- **The problem**:
State how many lines in the listing below contain the word "computer", and write nothing else.

────────────────

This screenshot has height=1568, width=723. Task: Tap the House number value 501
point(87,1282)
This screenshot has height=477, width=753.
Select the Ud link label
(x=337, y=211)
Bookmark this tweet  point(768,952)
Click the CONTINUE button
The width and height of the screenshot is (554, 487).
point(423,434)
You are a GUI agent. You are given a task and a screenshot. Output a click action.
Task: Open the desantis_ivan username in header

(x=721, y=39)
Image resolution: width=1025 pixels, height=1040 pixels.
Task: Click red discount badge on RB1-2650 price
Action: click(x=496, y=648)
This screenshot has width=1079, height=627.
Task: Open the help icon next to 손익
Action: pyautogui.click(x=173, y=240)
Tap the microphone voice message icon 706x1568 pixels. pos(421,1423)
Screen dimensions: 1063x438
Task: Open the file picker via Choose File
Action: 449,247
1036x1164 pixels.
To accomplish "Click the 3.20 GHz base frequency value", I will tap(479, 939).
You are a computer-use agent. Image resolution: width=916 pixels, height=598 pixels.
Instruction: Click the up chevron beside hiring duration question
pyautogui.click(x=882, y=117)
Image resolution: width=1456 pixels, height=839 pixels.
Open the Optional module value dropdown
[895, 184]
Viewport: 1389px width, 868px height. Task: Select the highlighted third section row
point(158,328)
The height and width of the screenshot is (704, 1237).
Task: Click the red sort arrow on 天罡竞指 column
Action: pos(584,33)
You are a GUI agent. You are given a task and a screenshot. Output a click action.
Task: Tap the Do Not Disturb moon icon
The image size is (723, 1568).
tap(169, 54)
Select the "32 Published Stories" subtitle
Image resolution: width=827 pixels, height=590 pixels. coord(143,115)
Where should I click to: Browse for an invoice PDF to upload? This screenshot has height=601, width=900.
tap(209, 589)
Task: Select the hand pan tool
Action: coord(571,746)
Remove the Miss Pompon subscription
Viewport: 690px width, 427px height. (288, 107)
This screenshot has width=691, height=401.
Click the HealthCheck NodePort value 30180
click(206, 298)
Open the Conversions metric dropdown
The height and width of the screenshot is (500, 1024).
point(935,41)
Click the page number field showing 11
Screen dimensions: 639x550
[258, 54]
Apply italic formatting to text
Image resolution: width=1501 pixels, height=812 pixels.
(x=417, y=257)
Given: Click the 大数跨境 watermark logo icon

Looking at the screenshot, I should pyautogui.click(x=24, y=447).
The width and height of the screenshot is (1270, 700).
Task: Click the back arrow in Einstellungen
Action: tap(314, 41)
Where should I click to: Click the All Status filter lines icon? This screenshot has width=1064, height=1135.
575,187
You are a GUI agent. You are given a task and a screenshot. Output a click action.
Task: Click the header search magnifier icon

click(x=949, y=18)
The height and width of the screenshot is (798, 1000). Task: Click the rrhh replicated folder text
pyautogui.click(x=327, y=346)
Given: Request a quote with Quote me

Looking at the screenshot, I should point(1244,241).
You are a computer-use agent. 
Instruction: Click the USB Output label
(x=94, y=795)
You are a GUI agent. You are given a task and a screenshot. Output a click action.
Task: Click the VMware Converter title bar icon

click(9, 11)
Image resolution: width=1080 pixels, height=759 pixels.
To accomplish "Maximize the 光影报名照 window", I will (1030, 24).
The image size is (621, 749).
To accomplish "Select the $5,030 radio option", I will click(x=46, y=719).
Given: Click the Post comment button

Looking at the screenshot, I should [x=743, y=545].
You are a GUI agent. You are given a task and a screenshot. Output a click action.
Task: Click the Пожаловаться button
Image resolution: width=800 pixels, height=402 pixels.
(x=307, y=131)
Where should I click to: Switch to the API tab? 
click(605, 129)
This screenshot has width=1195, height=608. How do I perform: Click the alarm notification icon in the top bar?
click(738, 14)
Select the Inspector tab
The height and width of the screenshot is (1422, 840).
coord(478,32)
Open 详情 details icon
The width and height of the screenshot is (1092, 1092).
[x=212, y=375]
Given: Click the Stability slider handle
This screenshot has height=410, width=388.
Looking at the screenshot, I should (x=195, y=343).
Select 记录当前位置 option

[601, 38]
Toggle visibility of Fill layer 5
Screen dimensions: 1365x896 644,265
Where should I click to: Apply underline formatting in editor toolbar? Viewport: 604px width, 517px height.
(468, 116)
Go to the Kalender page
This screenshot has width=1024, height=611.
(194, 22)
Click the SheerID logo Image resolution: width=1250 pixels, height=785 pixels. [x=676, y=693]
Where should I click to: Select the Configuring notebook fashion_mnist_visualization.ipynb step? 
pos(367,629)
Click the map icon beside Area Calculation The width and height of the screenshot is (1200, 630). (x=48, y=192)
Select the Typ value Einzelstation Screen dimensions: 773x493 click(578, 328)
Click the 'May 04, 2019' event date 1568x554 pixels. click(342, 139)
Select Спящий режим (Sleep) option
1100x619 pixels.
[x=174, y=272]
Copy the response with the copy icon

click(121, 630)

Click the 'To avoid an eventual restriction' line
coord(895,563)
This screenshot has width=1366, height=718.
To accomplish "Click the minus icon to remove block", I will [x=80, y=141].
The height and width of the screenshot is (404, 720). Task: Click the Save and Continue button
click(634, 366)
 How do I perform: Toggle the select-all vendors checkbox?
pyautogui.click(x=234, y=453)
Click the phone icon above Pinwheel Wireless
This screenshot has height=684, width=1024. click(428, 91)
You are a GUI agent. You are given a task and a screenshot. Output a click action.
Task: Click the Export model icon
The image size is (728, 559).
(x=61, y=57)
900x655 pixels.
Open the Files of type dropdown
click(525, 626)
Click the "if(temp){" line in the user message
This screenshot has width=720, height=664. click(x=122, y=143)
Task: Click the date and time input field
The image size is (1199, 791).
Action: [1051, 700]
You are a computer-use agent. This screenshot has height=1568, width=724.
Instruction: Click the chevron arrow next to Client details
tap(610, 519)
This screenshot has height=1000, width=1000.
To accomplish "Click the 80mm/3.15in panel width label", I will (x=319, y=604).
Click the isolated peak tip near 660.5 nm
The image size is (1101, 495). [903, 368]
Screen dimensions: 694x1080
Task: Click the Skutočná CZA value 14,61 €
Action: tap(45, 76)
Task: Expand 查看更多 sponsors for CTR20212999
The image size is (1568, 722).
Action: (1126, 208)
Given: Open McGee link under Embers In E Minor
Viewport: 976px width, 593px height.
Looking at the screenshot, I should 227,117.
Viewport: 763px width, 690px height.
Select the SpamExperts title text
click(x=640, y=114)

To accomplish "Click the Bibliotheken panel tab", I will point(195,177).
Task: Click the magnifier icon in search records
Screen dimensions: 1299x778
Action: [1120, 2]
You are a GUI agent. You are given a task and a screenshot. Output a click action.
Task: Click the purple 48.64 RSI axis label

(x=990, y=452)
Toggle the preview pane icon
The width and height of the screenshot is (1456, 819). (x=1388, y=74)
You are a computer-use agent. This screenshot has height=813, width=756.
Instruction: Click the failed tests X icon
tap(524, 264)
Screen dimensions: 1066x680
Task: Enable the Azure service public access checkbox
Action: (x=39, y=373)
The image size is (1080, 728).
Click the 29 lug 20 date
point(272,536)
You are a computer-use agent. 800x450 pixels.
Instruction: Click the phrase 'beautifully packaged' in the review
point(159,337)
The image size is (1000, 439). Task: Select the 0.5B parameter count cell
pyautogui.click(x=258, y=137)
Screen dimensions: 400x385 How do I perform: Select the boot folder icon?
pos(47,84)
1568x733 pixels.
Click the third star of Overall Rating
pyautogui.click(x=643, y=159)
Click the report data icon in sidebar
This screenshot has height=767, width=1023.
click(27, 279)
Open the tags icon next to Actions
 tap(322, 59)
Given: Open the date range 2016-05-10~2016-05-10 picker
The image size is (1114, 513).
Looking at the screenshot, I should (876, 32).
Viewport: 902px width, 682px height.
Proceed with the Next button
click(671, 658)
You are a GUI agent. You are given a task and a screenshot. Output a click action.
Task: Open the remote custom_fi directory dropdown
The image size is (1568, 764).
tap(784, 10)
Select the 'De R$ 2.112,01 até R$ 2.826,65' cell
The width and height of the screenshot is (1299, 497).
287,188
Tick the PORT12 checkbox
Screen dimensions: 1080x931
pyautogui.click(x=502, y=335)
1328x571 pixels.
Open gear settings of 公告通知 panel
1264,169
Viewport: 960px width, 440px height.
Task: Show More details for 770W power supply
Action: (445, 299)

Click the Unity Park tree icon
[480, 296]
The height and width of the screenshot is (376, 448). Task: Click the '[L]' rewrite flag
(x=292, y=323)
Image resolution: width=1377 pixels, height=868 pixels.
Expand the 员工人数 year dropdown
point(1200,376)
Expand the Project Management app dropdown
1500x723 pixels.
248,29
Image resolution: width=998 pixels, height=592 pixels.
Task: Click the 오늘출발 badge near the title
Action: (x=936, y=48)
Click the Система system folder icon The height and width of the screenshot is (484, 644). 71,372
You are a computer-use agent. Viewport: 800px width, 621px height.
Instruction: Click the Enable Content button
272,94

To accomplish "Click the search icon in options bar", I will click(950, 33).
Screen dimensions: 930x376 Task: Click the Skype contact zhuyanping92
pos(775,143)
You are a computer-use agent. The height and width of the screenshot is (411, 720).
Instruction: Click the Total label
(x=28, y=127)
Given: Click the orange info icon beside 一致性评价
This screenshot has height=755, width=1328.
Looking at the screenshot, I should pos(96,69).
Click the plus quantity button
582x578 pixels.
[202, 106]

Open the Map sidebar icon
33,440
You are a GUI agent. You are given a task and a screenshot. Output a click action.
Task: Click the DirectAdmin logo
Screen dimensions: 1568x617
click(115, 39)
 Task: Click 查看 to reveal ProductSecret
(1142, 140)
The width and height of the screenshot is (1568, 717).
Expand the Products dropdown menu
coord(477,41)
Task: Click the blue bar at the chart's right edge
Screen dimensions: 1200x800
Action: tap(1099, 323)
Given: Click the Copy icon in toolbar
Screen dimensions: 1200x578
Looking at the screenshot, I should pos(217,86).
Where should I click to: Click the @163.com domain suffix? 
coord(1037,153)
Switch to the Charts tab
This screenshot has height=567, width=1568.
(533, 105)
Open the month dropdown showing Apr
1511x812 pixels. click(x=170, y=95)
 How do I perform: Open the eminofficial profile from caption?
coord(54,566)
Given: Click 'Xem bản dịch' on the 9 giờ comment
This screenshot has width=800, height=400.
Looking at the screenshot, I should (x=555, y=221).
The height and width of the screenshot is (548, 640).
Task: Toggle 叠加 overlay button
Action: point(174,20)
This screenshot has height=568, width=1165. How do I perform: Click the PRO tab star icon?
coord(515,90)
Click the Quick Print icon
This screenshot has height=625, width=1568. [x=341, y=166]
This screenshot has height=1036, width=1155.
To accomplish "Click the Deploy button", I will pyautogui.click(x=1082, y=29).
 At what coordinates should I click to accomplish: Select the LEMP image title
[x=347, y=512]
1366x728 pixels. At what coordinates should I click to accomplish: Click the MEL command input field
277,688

────────────────

- **Your response**:
7